Fast forward from the material governing the previous post, to May of 1999, to what amounts, in other words, to a thirty year jump. We are near the end of Baudrillard's career now rather than its beginning, and Baudrillard is doing a series of Wellek lectures at the University of California, Irvine. In the third lecture, entitled the "Murder of the Real," Baudrillard rehearses a theme that has been more or less a constant to his work since The Perfect Crime, namely that reality has died, been ex-terminated, and has not and never will be resurrected. Indeed, it's corpse may never even be found. He notes:
For reality is but a concept, or a principle, and by reality I mean the whole system of values connected with this principle. The Real as such implies an origin, an end, a past and a future, a chain of causes and effects, a continuity and a rationality. No real without these elements, without an objective configuration of discourse. And its disappearing is the dislocation of this whole constellation.

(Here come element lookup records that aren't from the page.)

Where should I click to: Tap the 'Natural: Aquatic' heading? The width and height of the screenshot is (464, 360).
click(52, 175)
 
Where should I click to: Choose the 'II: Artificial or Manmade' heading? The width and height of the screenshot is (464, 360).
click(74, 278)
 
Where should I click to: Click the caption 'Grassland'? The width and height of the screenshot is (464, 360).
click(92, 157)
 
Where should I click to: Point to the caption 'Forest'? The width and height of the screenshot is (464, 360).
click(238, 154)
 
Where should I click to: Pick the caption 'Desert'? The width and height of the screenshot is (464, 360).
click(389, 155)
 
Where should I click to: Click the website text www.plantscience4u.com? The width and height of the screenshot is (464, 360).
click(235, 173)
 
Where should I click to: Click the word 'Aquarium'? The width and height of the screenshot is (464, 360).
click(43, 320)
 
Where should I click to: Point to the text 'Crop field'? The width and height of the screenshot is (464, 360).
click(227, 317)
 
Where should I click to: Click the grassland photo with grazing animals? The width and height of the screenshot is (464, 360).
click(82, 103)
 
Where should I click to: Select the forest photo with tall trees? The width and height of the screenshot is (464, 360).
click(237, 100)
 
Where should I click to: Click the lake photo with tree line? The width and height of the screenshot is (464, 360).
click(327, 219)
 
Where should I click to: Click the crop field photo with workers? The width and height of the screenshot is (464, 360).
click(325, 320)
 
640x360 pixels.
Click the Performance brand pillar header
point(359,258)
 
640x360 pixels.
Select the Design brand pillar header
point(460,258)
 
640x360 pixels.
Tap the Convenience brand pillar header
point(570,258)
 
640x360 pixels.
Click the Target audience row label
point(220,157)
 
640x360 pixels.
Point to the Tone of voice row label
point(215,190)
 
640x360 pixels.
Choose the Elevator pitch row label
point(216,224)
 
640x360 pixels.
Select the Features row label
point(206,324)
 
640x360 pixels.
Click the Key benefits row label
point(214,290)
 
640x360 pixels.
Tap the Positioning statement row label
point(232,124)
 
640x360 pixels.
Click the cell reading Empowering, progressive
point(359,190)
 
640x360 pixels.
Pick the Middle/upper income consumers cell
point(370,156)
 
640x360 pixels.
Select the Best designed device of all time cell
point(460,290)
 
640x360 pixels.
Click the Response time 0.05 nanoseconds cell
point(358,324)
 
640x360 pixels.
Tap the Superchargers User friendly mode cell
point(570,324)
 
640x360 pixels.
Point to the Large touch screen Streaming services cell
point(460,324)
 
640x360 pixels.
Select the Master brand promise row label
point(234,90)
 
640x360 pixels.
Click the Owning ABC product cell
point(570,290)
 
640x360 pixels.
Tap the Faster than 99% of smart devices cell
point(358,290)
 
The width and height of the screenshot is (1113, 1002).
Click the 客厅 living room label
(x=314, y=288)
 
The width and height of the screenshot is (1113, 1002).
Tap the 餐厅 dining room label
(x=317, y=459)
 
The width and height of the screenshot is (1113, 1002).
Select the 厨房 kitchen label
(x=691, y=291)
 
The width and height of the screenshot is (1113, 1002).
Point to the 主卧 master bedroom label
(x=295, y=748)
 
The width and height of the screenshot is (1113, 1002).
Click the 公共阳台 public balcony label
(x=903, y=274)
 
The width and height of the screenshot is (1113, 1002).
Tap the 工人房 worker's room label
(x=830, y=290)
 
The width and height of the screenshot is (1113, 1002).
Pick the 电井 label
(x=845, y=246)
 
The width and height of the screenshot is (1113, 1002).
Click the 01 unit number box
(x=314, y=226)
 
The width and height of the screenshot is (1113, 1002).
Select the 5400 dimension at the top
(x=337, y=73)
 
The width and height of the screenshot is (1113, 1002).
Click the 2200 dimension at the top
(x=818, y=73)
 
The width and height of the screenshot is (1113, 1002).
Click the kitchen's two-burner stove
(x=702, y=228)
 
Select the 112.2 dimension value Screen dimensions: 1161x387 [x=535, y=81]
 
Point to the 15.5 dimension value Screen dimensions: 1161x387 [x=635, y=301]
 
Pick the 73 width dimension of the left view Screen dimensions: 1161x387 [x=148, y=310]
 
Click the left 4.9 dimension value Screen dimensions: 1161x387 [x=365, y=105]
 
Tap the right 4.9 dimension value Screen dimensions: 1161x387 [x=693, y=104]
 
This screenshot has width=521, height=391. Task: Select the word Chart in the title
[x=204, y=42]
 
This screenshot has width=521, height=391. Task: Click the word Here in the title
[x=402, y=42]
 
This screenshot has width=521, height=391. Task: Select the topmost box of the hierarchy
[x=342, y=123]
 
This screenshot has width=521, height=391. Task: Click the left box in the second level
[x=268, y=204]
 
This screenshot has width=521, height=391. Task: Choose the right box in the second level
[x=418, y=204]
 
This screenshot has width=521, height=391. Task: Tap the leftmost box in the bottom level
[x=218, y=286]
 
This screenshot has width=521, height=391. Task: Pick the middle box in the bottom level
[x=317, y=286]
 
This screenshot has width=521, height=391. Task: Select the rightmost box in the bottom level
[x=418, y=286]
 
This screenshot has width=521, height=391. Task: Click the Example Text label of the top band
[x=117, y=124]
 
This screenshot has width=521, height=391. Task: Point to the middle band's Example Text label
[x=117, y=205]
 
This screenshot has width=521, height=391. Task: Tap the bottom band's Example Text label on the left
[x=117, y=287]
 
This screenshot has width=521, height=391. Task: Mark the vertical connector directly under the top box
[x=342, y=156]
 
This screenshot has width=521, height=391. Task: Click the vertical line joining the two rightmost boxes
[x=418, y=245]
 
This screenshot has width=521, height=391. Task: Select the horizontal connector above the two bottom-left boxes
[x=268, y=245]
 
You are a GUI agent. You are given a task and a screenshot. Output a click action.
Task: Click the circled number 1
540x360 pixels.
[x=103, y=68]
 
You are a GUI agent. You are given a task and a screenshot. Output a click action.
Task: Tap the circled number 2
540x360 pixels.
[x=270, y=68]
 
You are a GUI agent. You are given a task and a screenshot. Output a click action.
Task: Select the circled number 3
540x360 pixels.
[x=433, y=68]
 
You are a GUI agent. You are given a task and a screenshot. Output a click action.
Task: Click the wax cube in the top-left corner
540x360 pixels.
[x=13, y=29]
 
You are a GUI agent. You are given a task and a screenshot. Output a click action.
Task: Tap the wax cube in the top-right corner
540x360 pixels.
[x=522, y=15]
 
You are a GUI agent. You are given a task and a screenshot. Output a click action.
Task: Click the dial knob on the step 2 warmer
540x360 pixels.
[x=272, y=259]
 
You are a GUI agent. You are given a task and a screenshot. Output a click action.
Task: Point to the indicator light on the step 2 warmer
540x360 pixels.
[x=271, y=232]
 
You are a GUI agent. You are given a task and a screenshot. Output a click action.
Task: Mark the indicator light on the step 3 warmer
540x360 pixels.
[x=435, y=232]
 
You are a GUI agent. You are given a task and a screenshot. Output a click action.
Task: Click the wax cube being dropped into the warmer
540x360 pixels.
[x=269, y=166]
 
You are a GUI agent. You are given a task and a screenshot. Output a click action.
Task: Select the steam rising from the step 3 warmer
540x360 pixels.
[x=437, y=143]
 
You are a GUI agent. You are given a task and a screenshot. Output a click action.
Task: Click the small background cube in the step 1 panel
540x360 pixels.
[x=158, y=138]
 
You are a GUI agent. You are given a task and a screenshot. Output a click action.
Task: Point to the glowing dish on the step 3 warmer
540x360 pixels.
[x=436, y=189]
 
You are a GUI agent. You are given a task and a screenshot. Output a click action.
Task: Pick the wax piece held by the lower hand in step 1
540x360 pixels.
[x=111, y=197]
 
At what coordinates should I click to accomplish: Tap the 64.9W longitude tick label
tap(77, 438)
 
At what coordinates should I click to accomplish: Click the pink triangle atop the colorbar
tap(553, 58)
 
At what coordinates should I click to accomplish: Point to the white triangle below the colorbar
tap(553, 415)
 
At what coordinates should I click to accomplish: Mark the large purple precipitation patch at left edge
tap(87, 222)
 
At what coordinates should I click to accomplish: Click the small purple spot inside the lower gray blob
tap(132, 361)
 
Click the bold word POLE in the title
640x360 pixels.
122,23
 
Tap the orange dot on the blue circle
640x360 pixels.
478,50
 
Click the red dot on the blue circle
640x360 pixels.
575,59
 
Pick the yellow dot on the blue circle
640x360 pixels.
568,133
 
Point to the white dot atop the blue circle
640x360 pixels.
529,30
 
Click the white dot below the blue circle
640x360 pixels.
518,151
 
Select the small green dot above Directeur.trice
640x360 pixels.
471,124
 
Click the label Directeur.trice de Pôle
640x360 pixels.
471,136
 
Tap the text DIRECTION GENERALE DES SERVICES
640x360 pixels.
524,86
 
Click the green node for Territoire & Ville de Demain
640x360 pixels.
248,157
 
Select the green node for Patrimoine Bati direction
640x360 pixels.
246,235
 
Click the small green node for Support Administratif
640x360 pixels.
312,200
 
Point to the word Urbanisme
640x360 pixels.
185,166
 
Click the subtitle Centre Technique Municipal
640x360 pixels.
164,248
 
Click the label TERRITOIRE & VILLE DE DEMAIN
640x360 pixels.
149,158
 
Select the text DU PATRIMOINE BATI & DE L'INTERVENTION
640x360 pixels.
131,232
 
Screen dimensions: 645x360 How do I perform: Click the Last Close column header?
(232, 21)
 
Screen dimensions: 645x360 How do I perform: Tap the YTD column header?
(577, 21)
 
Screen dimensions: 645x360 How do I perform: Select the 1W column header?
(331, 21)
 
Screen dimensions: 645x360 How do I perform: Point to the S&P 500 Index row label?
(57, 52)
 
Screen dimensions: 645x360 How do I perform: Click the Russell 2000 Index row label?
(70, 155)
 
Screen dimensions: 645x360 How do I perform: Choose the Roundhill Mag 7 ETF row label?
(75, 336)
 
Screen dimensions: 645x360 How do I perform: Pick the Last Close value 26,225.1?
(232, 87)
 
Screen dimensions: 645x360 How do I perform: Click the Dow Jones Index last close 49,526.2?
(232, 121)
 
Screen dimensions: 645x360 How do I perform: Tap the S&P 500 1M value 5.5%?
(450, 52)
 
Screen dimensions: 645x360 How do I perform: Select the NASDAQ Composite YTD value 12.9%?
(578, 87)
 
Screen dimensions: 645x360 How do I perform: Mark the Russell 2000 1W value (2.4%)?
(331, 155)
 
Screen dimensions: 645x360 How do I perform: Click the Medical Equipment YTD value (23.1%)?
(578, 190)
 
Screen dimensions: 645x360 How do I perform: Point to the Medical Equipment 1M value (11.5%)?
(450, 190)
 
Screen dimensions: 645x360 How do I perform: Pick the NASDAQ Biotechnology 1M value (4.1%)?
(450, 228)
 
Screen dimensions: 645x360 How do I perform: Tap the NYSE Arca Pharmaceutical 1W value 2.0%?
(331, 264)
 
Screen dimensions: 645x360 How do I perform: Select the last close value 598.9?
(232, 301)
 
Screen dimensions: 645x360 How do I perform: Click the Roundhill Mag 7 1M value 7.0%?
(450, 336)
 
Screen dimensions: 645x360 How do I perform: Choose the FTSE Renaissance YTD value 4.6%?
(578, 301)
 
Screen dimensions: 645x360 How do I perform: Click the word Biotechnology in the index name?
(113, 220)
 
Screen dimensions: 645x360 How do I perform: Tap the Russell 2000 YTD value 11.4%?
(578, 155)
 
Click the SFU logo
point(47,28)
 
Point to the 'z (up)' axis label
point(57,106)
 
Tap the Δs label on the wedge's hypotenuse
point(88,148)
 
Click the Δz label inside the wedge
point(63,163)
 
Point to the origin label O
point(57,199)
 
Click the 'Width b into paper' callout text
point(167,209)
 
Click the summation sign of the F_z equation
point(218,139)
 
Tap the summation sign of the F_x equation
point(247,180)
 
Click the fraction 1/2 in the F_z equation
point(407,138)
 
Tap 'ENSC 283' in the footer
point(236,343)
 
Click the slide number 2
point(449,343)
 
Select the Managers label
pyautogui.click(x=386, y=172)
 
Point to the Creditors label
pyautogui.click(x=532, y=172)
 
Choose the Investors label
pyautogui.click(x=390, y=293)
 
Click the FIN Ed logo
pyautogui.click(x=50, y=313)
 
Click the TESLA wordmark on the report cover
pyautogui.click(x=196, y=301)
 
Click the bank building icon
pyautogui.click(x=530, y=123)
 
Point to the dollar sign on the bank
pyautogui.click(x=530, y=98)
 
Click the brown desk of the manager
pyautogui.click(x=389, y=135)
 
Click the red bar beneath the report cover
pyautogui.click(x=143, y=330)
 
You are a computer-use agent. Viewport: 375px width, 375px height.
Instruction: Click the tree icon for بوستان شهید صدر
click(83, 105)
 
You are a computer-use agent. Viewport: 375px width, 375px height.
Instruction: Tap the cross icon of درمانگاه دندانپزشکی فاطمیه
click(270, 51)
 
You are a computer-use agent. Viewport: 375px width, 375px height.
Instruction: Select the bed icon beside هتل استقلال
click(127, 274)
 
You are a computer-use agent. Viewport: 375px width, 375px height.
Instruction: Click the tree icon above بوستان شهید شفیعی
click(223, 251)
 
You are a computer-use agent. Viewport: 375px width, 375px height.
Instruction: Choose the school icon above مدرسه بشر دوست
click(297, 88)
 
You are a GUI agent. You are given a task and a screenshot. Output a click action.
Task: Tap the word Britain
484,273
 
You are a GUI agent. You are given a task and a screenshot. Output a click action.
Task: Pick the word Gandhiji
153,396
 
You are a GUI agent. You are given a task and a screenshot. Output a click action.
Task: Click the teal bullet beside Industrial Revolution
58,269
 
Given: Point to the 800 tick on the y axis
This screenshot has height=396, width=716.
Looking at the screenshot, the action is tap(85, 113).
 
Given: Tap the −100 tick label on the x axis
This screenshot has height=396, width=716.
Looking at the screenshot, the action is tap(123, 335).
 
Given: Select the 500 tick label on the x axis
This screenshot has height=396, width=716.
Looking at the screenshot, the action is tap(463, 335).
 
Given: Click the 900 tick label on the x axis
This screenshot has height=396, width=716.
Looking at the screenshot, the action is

This argument is bound up, for Baudrillard, with virtualization and virtual reality, and a critique of new information technology. I have never been particularly convinced by his critiques of these technologies, but I do find the cultural inference he draws from them to be accurate; in other words, whether virtual reality itself does anything to dissolve the real, the discursive field that enables something like the term "virtual reality" is evidence already that the dissolution has taken place, that it has become susceptible to qualification, subdivision, and hyper-realization.
This collapse of reality is an argument for which Baudrillard is particularly well known, but it will come as no surprise that the Heidegger of Being and Time is also dedicated to a dissolution of the metaphysical reality principle, though his reasons for thinking this dissolution are far more subjectal in orientation (again, at least that's the case back in 1927).